На Кирочной напротив дома я зашел в кафе и взял кофе с песочным пирожным. Крошки от пирожного падали на рубаху. Нож, конечно, не отличался ничем от моих и, конечно же, имел афганское происхождение. Киллер прошел хорошую афганскую школу. Будто специально мы влезли на годы в ту войну, чтобы подготовить тысячи готовых на все, знающих и умеющих производить смерть. Рядом с Никитой находился полночи больной эпилепсией афганец, способный в пьяном виде вполне зарезать друга… Убийца-одиночка. Его даже жаль, больного… Хорошая версия и, главное, лежит под руками – быстрый отчет перед общественностью, козырь и Собчаку: мол, сняли Крамарева, вот и раскрываем теперь преступления за неделю, скоро город наш станет центром Вселенной… Я дожевал пирожное и понял очевидное – делать следует первый шаг именно сегодня, и быстро. Вечером собираются все у Васина на девять дней. Значит, осталось всего несколько часов. Чем ближе к полудню, когда меня отпустил следователь, тем лучше. Для всех.

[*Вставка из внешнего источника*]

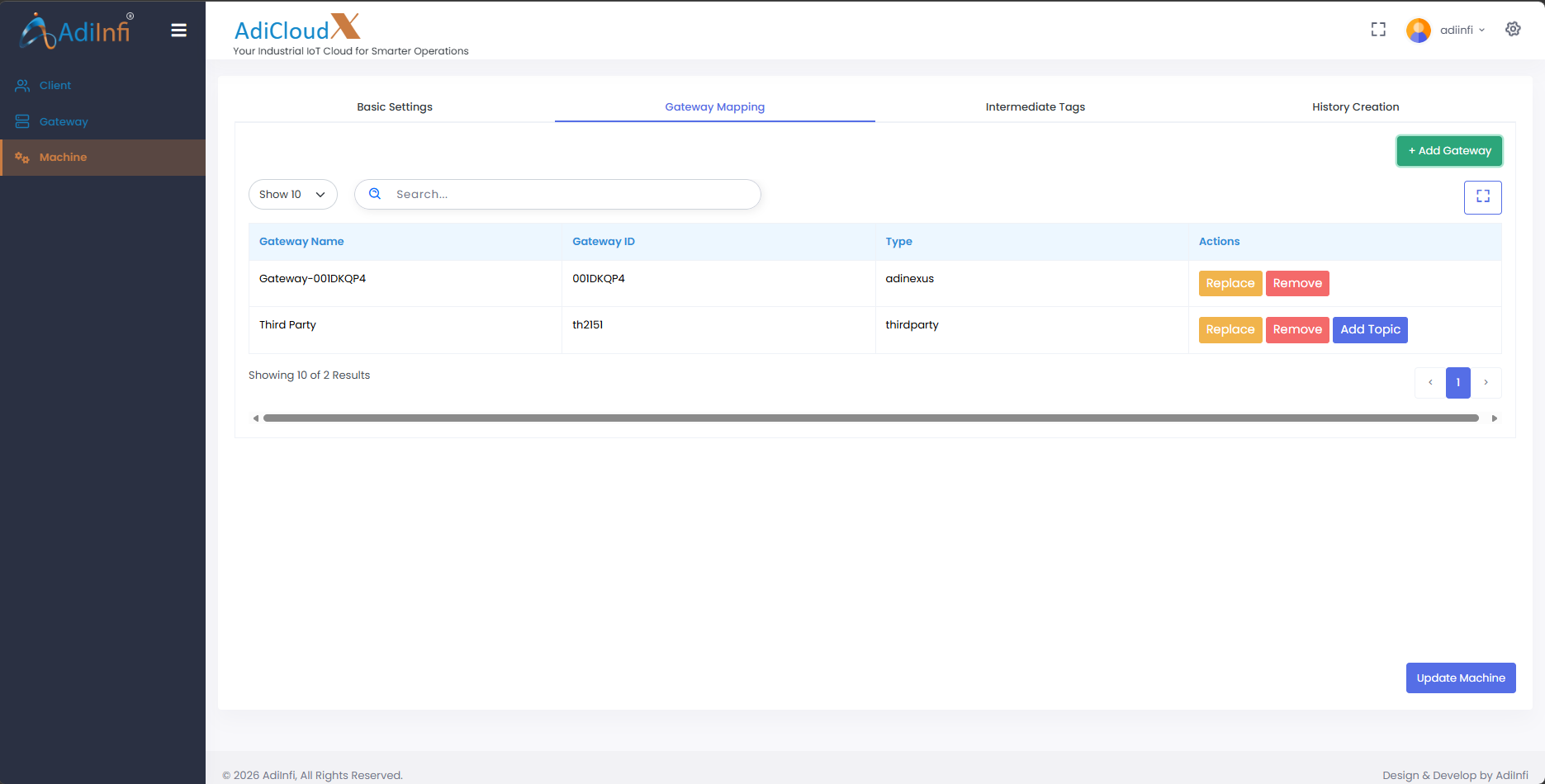This screenshot has width=1545, height=784.
Task: Click Add Topic for Third Party gateway
Action: point(1369,330)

Полгода назад несравненная Надежда Цыпляева, приятельница моей минувшей жены, которую я как-то трахнул назло себе, известная своими экстравагантными выходками и блядками в правительственных сферах, влетела ко мне с огромной сумкой и, гневаясь и матерясь, потребовала оставить содержимое – несколько разноцветных пиджаков и шелковых педрильных рубашек. Она почти кричала, что не позволит использовать себя в качестве дырки, и если этот председатель подкомитета – или как его там! – боится своей жены и отказывается появляться с ней в свете, так пусть к ней и валит, а не изображает командировку в Иорданию у нее на даче, пусть повертится, засранец, объяснится перед своей законной мочалкой – куда делись подаренные ей тряпки… Я почти ничего не понял и не хотел. Надя Цыпляева – зоркая, цепкая, как клещ, не особенно-то привлекательная, на мой взгляд, – пролетела, словно тайфун, исчезла и забылась, но оставленная одежда теперь пригодится.

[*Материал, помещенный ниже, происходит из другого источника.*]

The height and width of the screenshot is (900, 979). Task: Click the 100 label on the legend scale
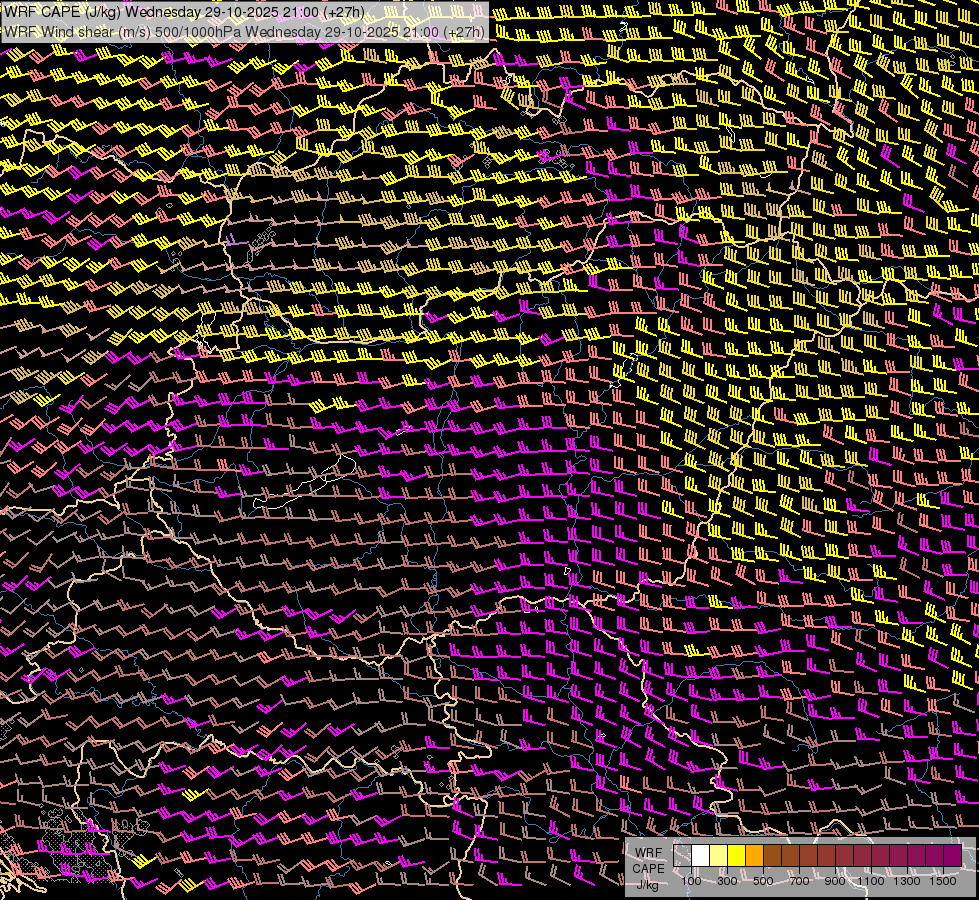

Я выбрал пиджак кирпичного цвета и зеленоватую рубашку, погладил, сложил в пакет. Поискал и нашел почти засохший актерский грим в мятом тюбике. «Меняй облик, чтобы потом месть не преследовала тебя, – учил старик. – Совершай новое отмщение с новым лицом».

Наконец-то пришли по-настоящему жаркие дни. Часа в два с неба упал неожиданный ливень. Горячий асфальт выпаривал лужи. Когда я открывал гараж, переодевался в его раскаленных и темных, как ад, недрах, по двору никто не проходил. Положил на колени круглое зеркальце. Долго втирал грим, стараясь стать смуглым. Старательно замазал и шрамик над бровью, после долго зачесывал волосы назад, смазывал фиксатором, чтобы держались. Перед тем как выйти на улицу, я сделал надрезы в подкладке пиджака и продел петли. Имитировать, вспоминая, движения не имело смысла, было даже опасно. «Не надо теребить знание – оно в тебе. Погубить могут только сомнения». Пиджак оказался в самый раз – на размер или два больше. Один нож повис на петле под левым рукавом, второй – тоже на петле, чуть пониже.

Я приблизительно знал место, о котором пьяно говорил Колюня. Свернув на Восстания, проехал до Некрасова и там загнал «Москвич» во двор подальше от глаз. Я не стал надевать пиджак и очки.

Какого черта бросаться в глаза! Хотя ядовитого цвета рубаха могла и запомниться.

Кафе-гриль нашлось легко, и я сперва свернул во двор, прошел проходным двором на соседнюю улицу, присматривая место для «Москвича». Уже не торопясь, но и не останавливаясь, вернулся дворами. Выкрашенные в желтое стены, бугристый с темными заплатами асфальт. Справа от арки серебрился новой жестью служебный вход. Снаружи дверь тоже могла закрываться на засов под висячий замок. Это я запомню.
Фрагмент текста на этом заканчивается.